--- Extract to read ---
++++++++++

22 May 2025
Honourable Members,
I would like to start by reminding us all of our pledge to work diligently towards creating a Better Africa, and a Better World. This is an important principle for those who suffered under the chains of colonialism and apartheid.
Yesterday’s meeting between President Ramaphosa and President Donald Trump was a moment of clarity on the global stage. Our President used the opportunity to reaffirm that South Africa remains a country governed by the rule of law, where the rights of all who live within our borders are protected by a progressive Constitution. His message was clear: our democracy cannot be defined by misinformation or distorted narratives, but by the principles of justice, inclusion, and shared dignity that we continue to uphold. As the Freedom Charter boldly declares, “South Africa belongs to all who live in it, black and white.”
Honourable Members,
Africa Day is an opportune time to reflect on the journey we have traversed as a people, and to recommit ourselves to seeking solutions that correct the injustices of the past, and yield African solutions to African problems. This is whatour forebears did when they founded the AOU on the 25th of May, 1963, in Addis Ababa.
Today we are still calling for justice – a justice that is comprehensive, tangible, and can be felt, and that does more than pay lip service to the cause of equality and human dignity. We are seeking reparations as part and advancing South Africa’s G20 theme of solidarity, equality, and sustainability.

++++++++++

--- Stated goal ---
Carry the Africa Day address to the Honourable Members forward from its final paragraph, in the same voice.

--- Stored dataset items ---
++++++++++

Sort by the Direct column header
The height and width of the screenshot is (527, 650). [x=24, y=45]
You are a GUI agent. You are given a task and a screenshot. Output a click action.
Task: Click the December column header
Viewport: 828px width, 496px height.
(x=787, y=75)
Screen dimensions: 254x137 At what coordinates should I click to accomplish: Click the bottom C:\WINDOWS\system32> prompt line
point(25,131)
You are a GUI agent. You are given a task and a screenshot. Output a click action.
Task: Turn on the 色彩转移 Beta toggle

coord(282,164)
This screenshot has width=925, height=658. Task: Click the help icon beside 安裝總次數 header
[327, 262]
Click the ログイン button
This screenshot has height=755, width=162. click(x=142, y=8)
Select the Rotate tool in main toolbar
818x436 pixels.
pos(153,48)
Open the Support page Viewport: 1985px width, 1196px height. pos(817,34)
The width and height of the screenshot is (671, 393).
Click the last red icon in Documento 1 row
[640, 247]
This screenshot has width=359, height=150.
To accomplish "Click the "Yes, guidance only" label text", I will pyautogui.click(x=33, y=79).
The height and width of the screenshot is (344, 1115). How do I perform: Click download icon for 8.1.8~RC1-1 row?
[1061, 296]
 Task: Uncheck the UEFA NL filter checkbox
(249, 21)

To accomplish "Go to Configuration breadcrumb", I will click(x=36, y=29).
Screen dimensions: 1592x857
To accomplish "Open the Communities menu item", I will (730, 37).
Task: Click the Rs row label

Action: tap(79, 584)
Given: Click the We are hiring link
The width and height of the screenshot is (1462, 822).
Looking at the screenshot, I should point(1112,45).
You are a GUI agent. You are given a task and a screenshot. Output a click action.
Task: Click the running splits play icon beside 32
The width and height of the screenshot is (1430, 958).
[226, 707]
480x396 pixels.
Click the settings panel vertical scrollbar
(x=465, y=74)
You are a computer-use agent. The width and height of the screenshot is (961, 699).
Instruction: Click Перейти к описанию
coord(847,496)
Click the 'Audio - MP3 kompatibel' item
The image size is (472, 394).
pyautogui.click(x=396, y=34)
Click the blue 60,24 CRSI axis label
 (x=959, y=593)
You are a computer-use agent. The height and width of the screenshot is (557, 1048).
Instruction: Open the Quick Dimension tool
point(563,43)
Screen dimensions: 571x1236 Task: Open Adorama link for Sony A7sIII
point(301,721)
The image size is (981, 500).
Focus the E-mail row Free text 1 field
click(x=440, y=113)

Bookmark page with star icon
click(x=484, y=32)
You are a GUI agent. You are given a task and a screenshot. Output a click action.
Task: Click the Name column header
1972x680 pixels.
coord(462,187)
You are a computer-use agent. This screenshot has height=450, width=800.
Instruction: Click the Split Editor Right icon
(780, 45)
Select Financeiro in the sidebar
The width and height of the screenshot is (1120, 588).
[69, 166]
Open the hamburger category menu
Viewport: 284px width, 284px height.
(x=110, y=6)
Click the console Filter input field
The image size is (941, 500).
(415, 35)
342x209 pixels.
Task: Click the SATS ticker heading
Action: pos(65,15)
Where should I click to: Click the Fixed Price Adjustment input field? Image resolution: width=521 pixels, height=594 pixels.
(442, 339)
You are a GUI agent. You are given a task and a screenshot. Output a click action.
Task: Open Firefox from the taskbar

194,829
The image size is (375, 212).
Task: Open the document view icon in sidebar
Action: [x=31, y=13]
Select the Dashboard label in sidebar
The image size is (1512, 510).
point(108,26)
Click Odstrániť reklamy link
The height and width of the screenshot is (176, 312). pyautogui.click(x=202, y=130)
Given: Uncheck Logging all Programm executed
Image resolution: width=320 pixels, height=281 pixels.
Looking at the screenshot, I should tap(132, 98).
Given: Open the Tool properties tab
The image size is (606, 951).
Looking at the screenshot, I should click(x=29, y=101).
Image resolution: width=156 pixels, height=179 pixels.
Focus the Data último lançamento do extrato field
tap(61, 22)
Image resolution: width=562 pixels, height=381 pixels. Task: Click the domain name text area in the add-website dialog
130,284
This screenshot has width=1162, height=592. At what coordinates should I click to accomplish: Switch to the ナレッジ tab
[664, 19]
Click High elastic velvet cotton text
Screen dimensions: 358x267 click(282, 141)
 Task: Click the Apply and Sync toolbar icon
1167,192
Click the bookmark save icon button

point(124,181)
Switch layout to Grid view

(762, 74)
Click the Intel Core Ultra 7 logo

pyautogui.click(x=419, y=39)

++++++++++

--- Output below ---
Honourable Members,
The calls for reparations that have been echoing across our continent are a principled demand anchored in the provisions of international law, which recognises the principle of historical justice. We do not exist in a vacuum; we are viscerally attached to the history that shaped us. Those of us who were beaten down by colonialism and apartheid have risen; it has taken us generations, but here we stand, still smarting under its effects, but united in our assertions of our humanity and our right to justice. What our forebears suffered, we are going to correct. Our claim is not an outlandish one, but firmly rooted in international law and the United Nations Charter.
As the United Nations has declared, the transatlantic slave trade, colonialism, and apartheid were crimes against humanity, and a cruel and systematic way of dispossessing enormous numbers of people of their land, possessions, and humanity. The industrialised economies of the Global North were built on the backs of African people. The continent remained underdeveloped because of the extraction of our mineral resources and the exploitation of our labour, leaving the continent excluded from the productive sectors of the world economy.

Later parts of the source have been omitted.